— Assignment —
Using the data below, set down every line from the one containing "This screenshot has width=551, height=738." through the one containing "the letter A", inclusive and unchanged. Pictures are to be skipped.
------------------------------
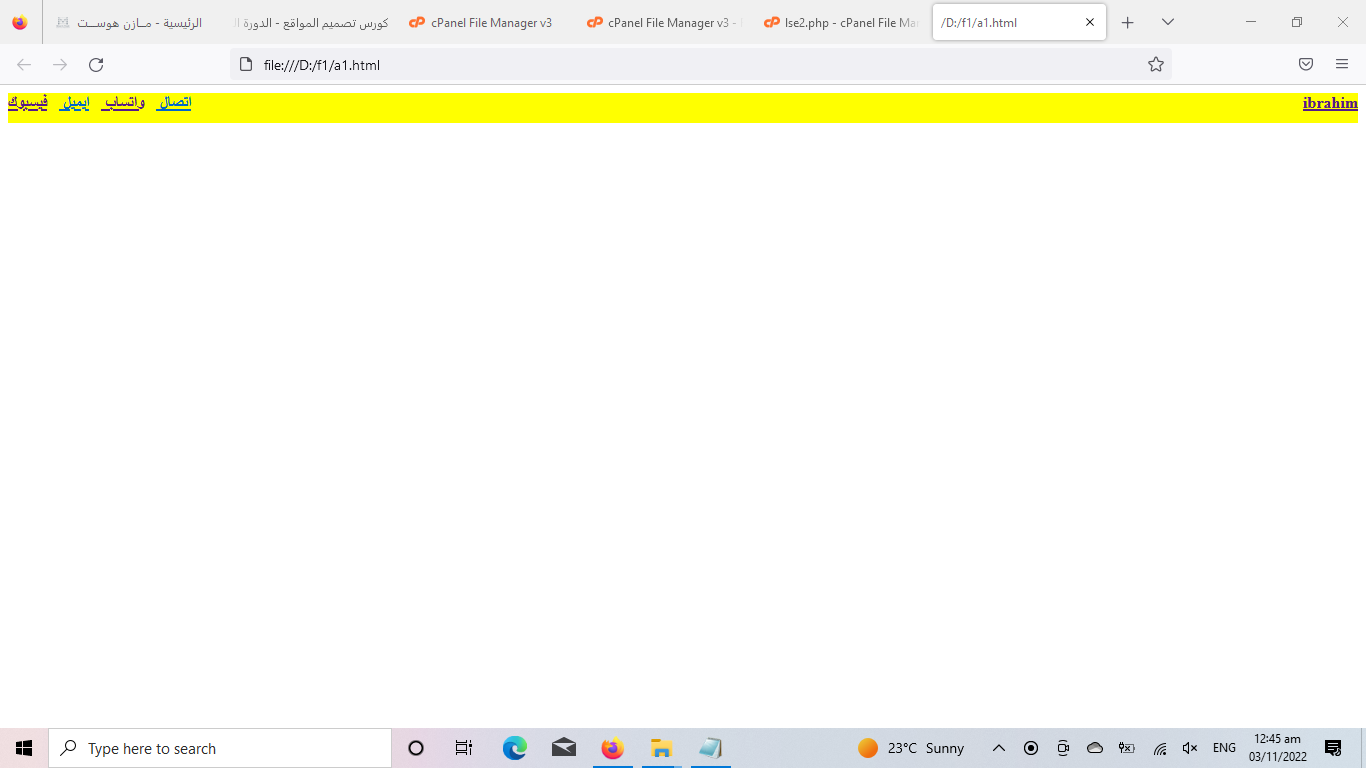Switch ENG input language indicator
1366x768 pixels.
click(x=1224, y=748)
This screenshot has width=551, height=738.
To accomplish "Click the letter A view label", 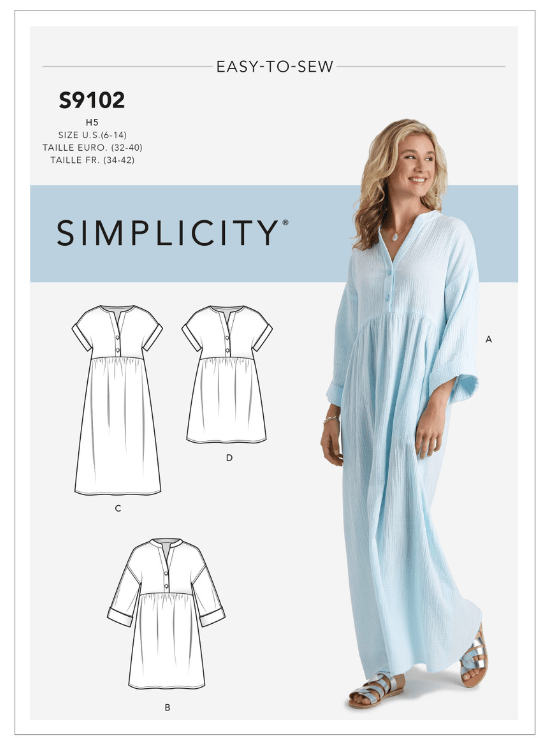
------------------------------
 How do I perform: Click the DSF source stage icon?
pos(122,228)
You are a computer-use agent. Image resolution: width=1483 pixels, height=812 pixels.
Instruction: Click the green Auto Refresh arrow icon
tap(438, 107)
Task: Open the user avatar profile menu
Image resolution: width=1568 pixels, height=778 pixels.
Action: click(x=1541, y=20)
------------------------------
— Your response —
This screenshot has width=551, height=738.
To accomplish "Click the letter A view label", 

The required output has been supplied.